Forger

Inspiration

The inspiration for this project came from a simple question: what if AI characters could build relationships over time instead of just replying one prompt at a time? Most chat systems feel stateless, but real social dynamics depend on memory, context, personality, and timing. We wanted to build something that feels closer to a living narrative system, where characters can react, hesitate, challenge each other, and evolve day by day.

We wanted also inspired by strategy games, roleplay storytelling, and social simulations where interactions create emergent outcomes. Rather than scripting every moment manually, we wanted a framework where story beats emerge from character identity, world rules, and interaction structure.

What it does

This app is a multi-agent simulation framework that runs AI character interactions across a configurable world.

It loads a world config (agents, rules, duration, relationships). It creates agents with distinct identity scripts and memory. It simulates day-by-day interactions using a turn-based orchestration system. It supports both one-on-one and group conversations. It uses two-phase responses: agents generate a physical reaction first, then decide whether to speak. It tracks world state, conversation history, and social graph evolution over time. It exports results as readable Markdown narratives and JSON logs for analysis.

In short, it turns static prompting into a structured social simulation engine that can generate dynamic, character-driven stories.

How we built it

We built this app in layers, starting from a simple idea: simulate believable social interactions between AI characters over multiple days. Instead of hardcoding one story, we made it config-driven, so each world (like romance, market, or war scenarios) can be defined in JSON with agents, rules, and introductions.

After that, we created the orchestration layer. The orchestrator became the “brain” of the simulation: it initializes the world state, creates agents, runs day-by-day loops, schedules conversations, and stores interaction logs. This gave the project a clear structure and made debugging easier because everything flows through one controller.

Then we focused on the agents themselves. Each agent has an identity script, known relationships, context history, and memory. We started with short-term memory, then added optional hybrid memory (short-term + episodic) so agents could remember important past interactions in a more meaningful way.

The biggest feature I added was two-phase response generation. Instead of forcing every agent to always speak, the agent first generates a physical reaction, then decides if speaking is necessary, and only then generates dialogue if needed. This made conversations feel less robotic and more natural, especially in group scenes where silence can be just as important as speech.

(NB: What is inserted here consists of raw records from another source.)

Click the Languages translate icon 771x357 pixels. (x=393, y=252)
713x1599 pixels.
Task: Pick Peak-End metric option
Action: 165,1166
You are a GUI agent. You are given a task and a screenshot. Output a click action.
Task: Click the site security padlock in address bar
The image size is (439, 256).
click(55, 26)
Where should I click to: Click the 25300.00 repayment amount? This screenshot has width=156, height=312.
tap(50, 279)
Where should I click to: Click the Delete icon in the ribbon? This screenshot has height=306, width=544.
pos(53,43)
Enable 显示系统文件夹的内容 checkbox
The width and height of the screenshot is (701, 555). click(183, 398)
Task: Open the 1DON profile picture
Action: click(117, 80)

Finally, we built output and usability around it: CLI support, Markdown/JSON exports, and tests for config loading, orchestration, and response behavior. So the final app is not just a demo—it’s a reusable simulation framework.

Challenges we ran into

The hardest challenge was realism vs control. If we gave agents too much freedom, responses became messy and inconsistent. If we constrained them too much, dialogue sounded repetitive. We had to keep refining prompt design and response parsing to keep the balance.

Another challenge was multi-agent turn handling. Group conversations can easily become chaotic, so we had to implement strict round-robin logic, context windows, and early-scene ending rules when a decision was clearly made.

Memory was also tricky. Long context helps continuity, but too much context hurts quality and cost. Adding episodic memory improved recall, but it introduced extra complexity in storage, retrieval, and deciding what actually counts as “important.”

We also ran into structured output problems from LLM responses. Even with instructions, models sometimes return unexpected formatting. We had to add parsers, fallbacks, and compression logic to keep outputs stable for downstream processing.

Lastly, practical engineering issues showed up: rate limits, model variability, and keeping backward compatibility while adding new features like group conversations and two-phase generation. A lot of development time went into making sure new improvements didn’t break existing flows.